[TASK STATEMENT]: Copy each item below word for word, leaving out the pictures.

Target pointing data:

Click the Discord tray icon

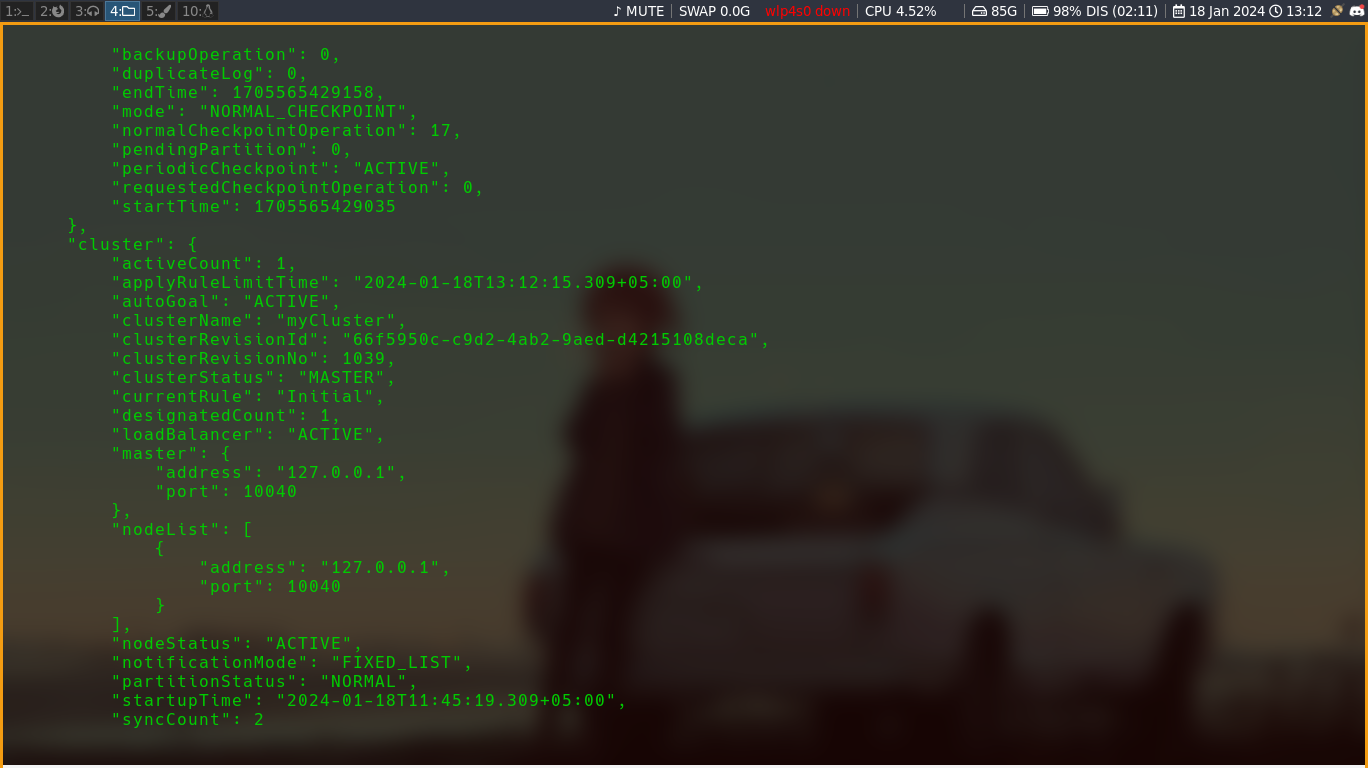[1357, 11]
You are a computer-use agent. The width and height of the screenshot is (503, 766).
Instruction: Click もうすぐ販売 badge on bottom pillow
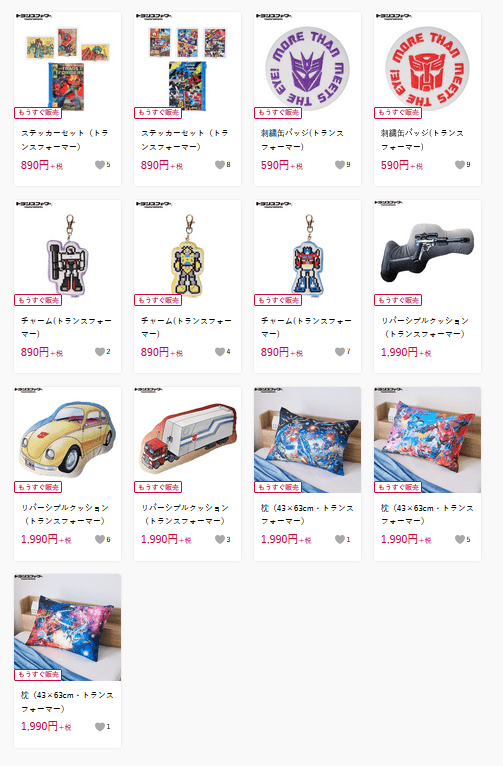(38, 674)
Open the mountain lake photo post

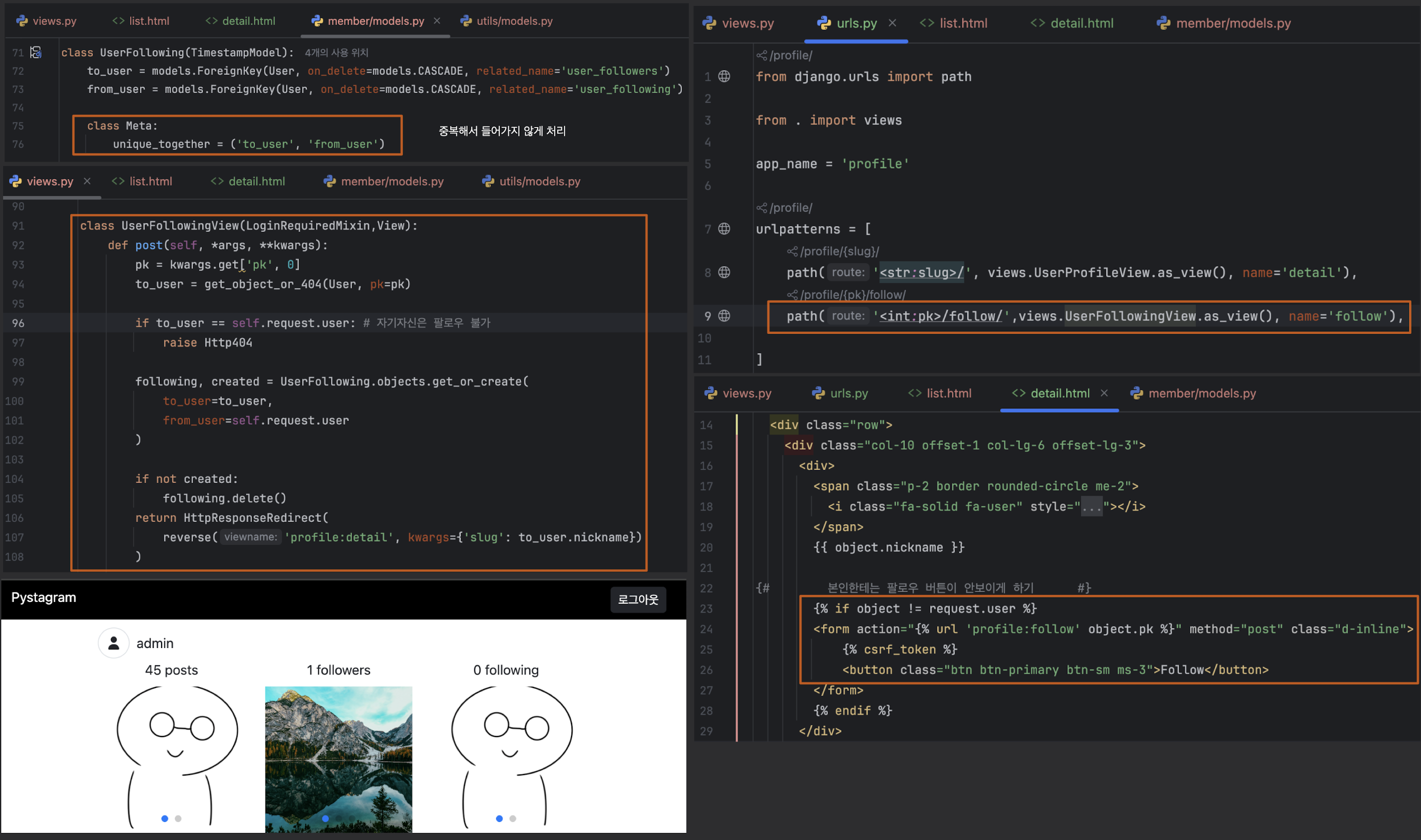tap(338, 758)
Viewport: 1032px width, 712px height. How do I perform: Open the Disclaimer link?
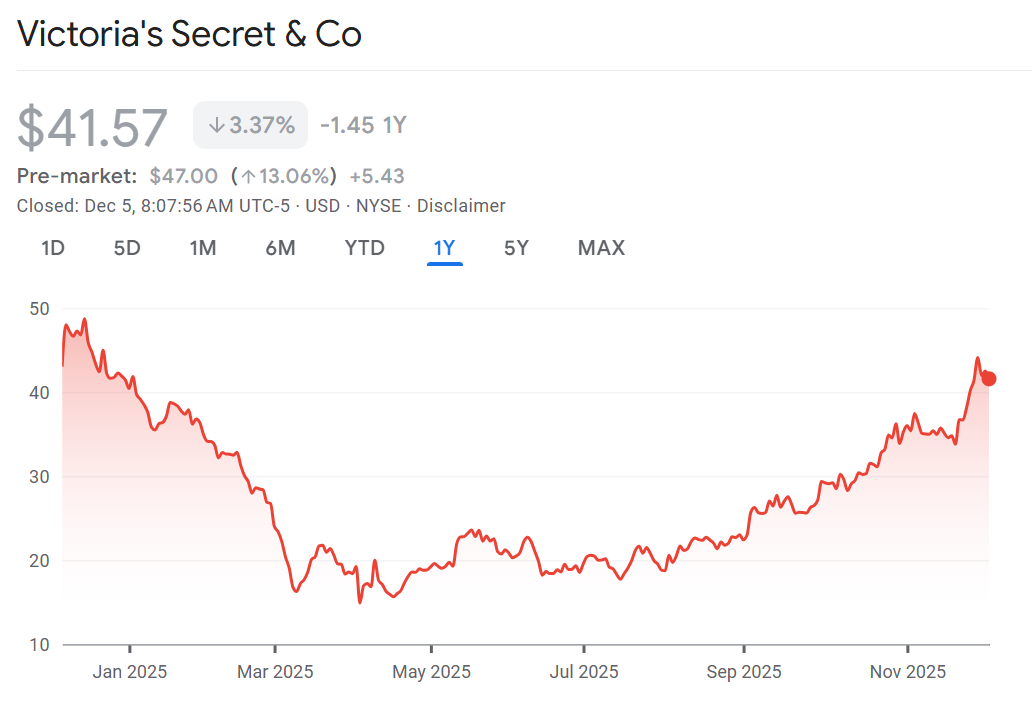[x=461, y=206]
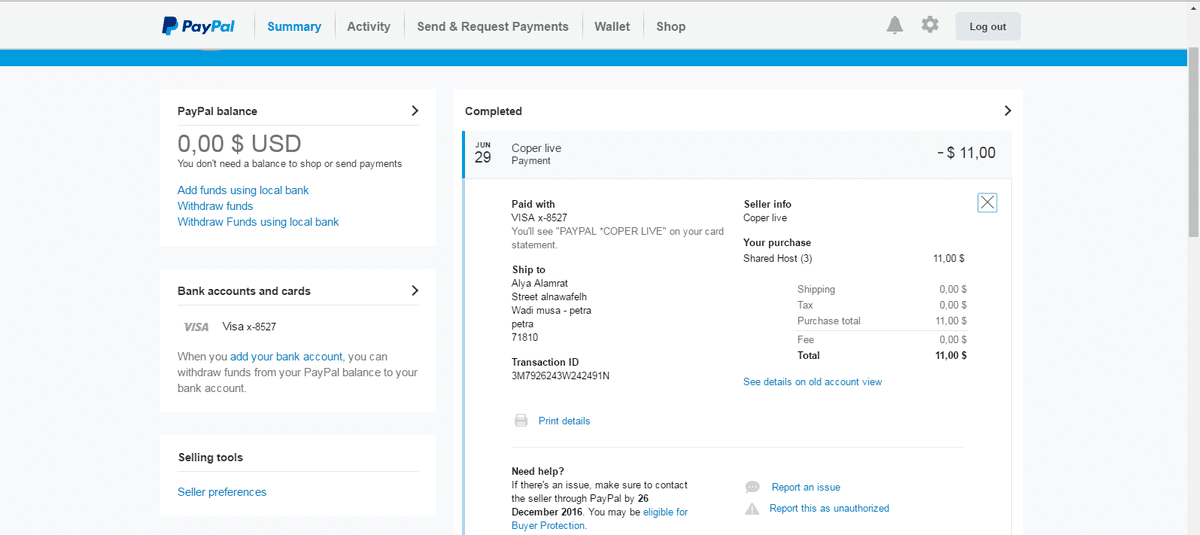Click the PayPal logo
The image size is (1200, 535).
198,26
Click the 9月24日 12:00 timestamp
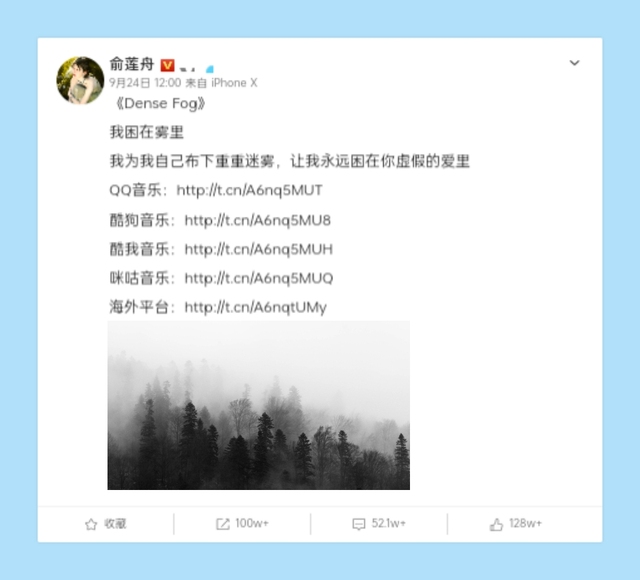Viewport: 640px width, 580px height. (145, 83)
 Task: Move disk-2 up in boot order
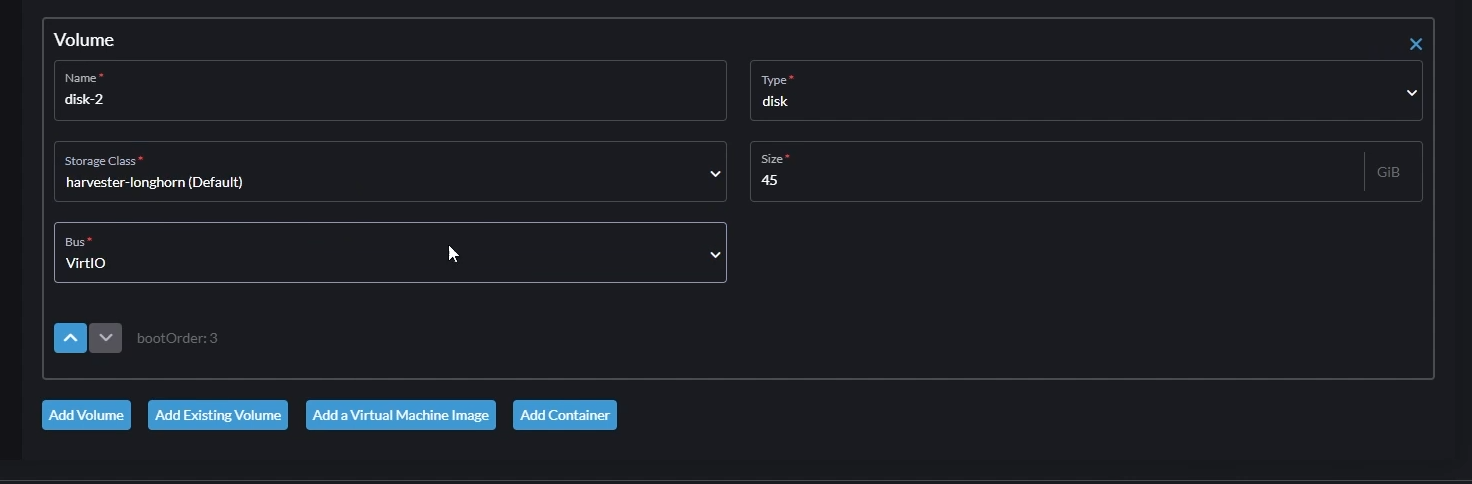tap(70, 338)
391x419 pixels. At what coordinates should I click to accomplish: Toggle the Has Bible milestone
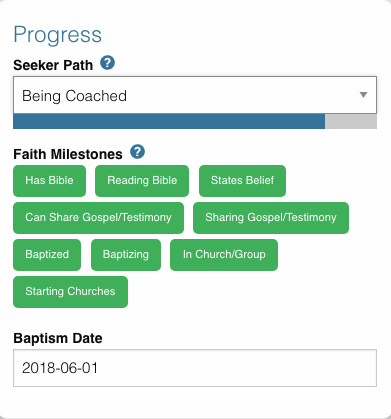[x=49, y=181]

[THE RESPONSE]:
Click the Discord tray icon

[1357, 11]
You are a computer-use agent. The width and height of the screenshot is (503, 766).
Instruction: Click もうすぐ販売 badge on bottom pillow
(38, 674)
Open the mountain lake photo post

tap(338, 758)
Viewport: 1032px width, 712px height. How do I perform: Open the Disclaimer link?
[x=461, y=206]
Click the PayPal logo
The image size is (1200, 535).
198,26
Click the 9月24日 12:00 timestamp
Viewport: 640px width, 580px height. (145, 83)
 Task: Move disk-2 up in boot order
tap(70, 338)
391x419 pixels. At what coordinates should I click to accomplish: Toggle the Has Bible milestone
[x=49, y=181]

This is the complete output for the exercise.